PROMPT: The material below holds a span beginning at the line with "Task: Switch to the ホワイトリスト tab" and ending at the line with "The image size is (1024, 557).". Quote that span exactly, both ends included, and only that span.

ENTRIES SUPPLIED:
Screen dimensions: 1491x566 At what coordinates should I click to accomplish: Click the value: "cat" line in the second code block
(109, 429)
--
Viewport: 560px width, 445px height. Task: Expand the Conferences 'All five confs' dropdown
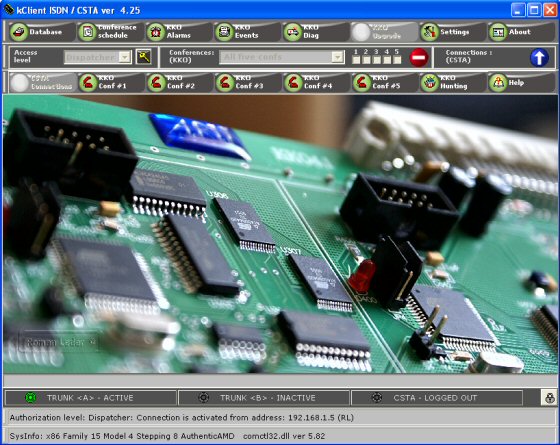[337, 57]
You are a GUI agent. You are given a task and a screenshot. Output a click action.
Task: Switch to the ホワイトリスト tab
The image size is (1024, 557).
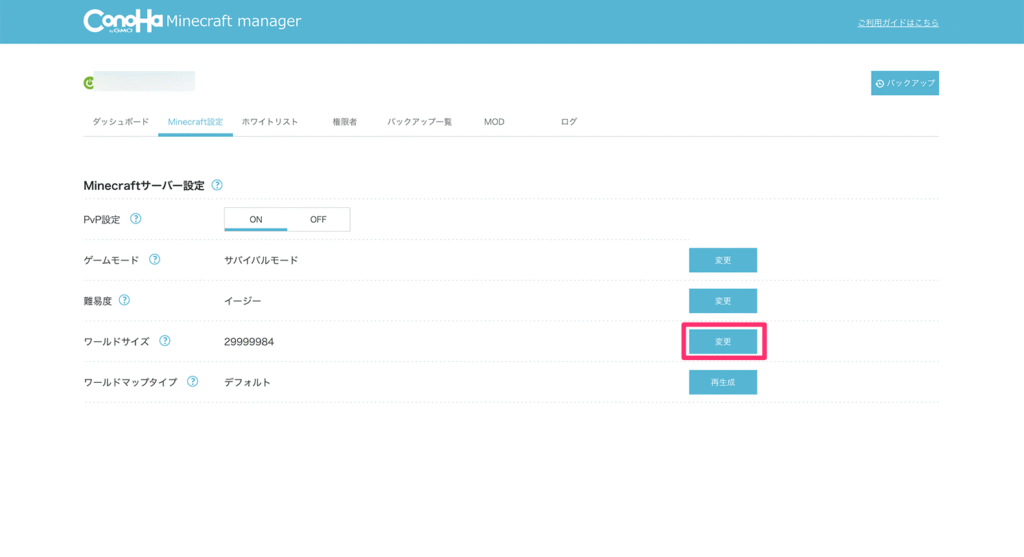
---
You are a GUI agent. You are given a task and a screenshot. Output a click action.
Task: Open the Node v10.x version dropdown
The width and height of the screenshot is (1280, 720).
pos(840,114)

RESPONSE:
Task: Switch to the ホワイトリスト tab
The image size is (1024, 557).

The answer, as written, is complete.